On Tuesday evening the Labor government in Britain secured a massive parliamentary majority for military action against Iraq. Despite claims that Britain was pursuing all diplomatic channels, the government's motion made clear that the end result would be air strikes. In moving it, Foreign Secretary Robin Cook went so far as to warn of a nuclear attack on Baghdad.

Only 25 MPs voted against the government--mainly from the left wing of the Labour Party, as well as three Welsh nationalists.

Overall the occasion was a breathtaking exercise in cynicism. The result of the only debate on war that will be called in the "mother of all parliaments" was a foregone conclusion. Its sole purpose was to pronounce a final benediction on the weeks of war preparations by the British establishment and its media.

The proceedings were a travesty of the democratic process. A proposed amendment by Labour MPs Tony Benn and Tam Dalyell calling for opposition to "any military action not explicitly authorized by the (UN) Security Council" was rejected by the Speaker, Betty Boothroyd, and could not be voted on.

In contrast, a Tory amendment that "fully supports the resolve of the government to use all necessary means to achieve an outcome consistent with" UN resolutions was accepted by the Blair government and incorporated into its resolution.

Labor, Tory and Liberal Democrat politicians rose up to proclaim their unanimity with the British and American stance. John Major, Tory Prime Minister during the last Gulf War, backed the government and called for "massive retaliation if Iraq attacked a third country like Israel."

This elicited Cook's threat of a nuclear strike in the event of Saddam Hussein using chemical weapons. The base level of discussion was exemplified when Cook said the threat of retaliation with chemical and biological weapons by Hussein was "low," but that such an outcome would prove that Iraq possesses such weapons.

Shadow Foreign Secretary Michael Howard was questioned on the fact that Iraq's chemical weapons program was developed with the previous Tory government's assistance. He replied that it was often very difficult to distinguish between chemical materials that could be used in medicine and those which could be turned into weapons.

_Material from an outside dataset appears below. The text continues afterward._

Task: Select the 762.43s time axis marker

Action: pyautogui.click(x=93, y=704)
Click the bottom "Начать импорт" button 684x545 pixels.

In fact, the Tory government was never in any doubt that it was supplying arms to Iraq. Moreover, Howard's defense of past British policy toward Iraq belies the current justification for military strikes, which is based on the claim that virtually every chemical substance held by Iraq can be used for the creation of "weapons of mass destruction."

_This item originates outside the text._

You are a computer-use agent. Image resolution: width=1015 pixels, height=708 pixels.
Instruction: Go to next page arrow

In their speeches and proposed amendments the government's opponents confined themselves to a timid appeal for military action to be made contingent on official sanction from the United Nations Security Council. Benn said, "It would be the greatest betrayal of all if we voted to abandon the (UN) Charter and take unilateral action."

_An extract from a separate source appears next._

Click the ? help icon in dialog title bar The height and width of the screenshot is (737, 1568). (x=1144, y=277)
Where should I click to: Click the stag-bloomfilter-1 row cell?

Benn knows full well that the UN is hardly a vehicle for opposing military action, and that the last Gulf War took place under its auspices. One of his concerns is that Britain's own strategic interests are being damaged through Labor's subordination to a US agenda.

At an earlier point he cited the danger of damaging political repercussions at home, saying, "I fear that this could end in a tragedy even for the American and British governments. Suez and Vietnam are not far from the minds of anyone who has any sense of history."